Раньше мозг казался мне настолько важно-нежной биомассой, что каждая манипуляция и неосторожное прикосновение к открытой сумме серо-белых нейронов лишало человека нескольких воспоминаний или же жизненно важных, приобретённых в процессе взросления, навыков. А здесь жесткий предмет входил в него и человек, осуществлявший эти манипуляции, еще и был всецело уверен, что для больного это не фатально и даже мало вредно — одна лишь помощь.
Кожа оказалась настолько эластичным материалом, что это было просто «открытие Америки». В первой операционной с рассечением брюшины я чуть было не «спалился». Доктор, сделав небольшой разрез, вошел в него почти обеими руками и растянул его, если мне не изменило тогда воспаленное увиденным зрение, в полтора раза.
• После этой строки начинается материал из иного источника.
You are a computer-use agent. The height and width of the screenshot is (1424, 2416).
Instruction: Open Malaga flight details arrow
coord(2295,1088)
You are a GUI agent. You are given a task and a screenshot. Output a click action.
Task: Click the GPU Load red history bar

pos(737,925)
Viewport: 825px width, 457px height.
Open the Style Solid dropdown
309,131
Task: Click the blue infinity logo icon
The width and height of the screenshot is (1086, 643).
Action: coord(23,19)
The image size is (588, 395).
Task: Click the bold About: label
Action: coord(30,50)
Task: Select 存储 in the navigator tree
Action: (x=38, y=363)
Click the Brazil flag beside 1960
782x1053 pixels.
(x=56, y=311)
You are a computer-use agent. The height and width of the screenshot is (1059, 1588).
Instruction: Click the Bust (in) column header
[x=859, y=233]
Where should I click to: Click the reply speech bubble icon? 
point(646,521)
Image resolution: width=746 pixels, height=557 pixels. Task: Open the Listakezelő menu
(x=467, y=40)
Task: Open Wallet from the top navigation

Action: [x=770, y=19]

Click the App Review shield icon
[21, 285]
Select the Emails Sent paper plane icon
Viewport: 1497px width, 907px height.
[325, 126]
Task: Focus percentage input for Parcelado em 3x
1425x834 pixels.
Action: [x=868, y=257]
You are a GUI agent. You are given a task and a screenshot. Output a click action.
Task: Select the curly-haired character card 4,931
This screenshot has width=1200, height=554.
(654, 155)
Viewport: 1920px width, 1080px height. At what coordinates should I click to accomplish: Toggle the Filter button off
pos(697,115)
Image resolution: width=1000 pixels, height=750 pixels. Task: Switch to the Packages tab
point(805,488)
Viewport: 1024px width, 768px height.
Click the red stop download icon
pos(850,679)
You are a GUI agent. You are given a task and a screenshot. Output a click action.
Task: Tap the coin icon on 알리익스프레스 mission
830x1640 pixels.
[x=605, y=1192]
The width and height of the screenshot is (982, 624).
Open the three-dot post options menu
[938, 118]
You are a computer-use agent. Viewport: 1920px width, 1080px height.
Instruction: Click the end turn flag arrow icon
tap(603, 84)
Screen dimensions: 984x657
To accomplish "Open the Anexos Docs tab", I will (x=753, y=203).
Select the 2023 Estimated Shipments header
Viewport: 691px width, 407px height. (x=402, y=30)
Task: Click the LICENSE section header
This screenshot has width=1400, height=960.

Мне тут же захотелось схватить доктора за руки и крикнуть, что сейчас кожа в крайних точках разреза начнет рваться! До этого мое представление о коже было, как о сотканной ткани, в которой, естественно, при разрезе «по-живому», если растянуть сам шлиц, ткань начнет распарываться ровно по меридиану направления — совсем как в магазине «Ткани». А кожа оказалась иной…
Вернувшись вспотевшим в кабинет врача я понял, что уже не боюсь крови. Перед глазами стояли увиденные анатомические «полотна». Находящиеся под анестезией люди, без внешних признаков динамики, лежали, раскрытые в своих внутренних «шестеренках механизмах». Я осознал, что никогда, никогда не видел более совершенного механизма, чем человек — все в нем было взвешено, спаяно, с возможностью ремонта. Вот он лежит — всего лишь механизм! И эти мастера антропо-сервиса копались в нем, производя не нечто сакральное, а просто гарантийный ремонт, который в зависимости от возраста стоил все дороже и все труднее подлежал обновлению к самой свежей версии. Я стоял над последним телом и думал: «Вот он — всего лишь механизм, тогда как он может ЛЮБИТЬ? Как он может ЖЕРТВОВАТЬ своей жизнью? Как он может МИЛОВАТЬ и рыдать?!»… И цемент веры в душу, одухотворяющую этот совершенный механизм, все более укреплял фундамент моего собственного «Дома Веры».
***
Христас Яннарас в своей «Метафизике тела» цитировал малоизвестное в отечественных переводах выражение святого Иоанна Лествичника: «Оно (тело) — мой союзник и мой враг, мой помощник и мой противник, защитник и изменник… Что за загадка такая во мне?! По какому закону душа соединена с телом? Как можно быть одновременно и своим другом, и своим недругом?». Владыка Каллист (Уэр) уточняет, что преподобный называет тело «врагом», «неприятелем» и «предателем», имея в виду его нынешнее падшее состояние; а когда называет его «союзником», «помощником» и «другом», обращается к его истинному, естественному состоянию до грехопадения или после восстановления. К сожалению, современный человек за границами Церкви и ее сознания, впадает в крайность телоцентричности и его желания становятся абсолютным законом бытия — ведь тело есть, а душа… вряд ли. Но и православный христианин мало пользуется «словарем» своего тела, зачастую живя так, как будто оно не более чем пакет, данный для удобства переноса вещи, купленной в бутике. А ведь наш организм — энциклопедия аналогического богословия; столь интересная живая книга, которую, как я понял недавно, уже не успею прочитать за оставшиеся мне земные годы. Как часто, замечая духовно-душевные изменения в себе, приходишь к выводу аналогичности и душевной системы параллельной физической индивидуальности: утренние зарядки сравниваешь с наращиванием душевных мышц в молитвах ко Господу, физическую боль как реакцию нервной системы — с аналогичными муками совести, безусловное неприятие каких-то грехов — как аллергическую реакцию или же отсутствие ферментов….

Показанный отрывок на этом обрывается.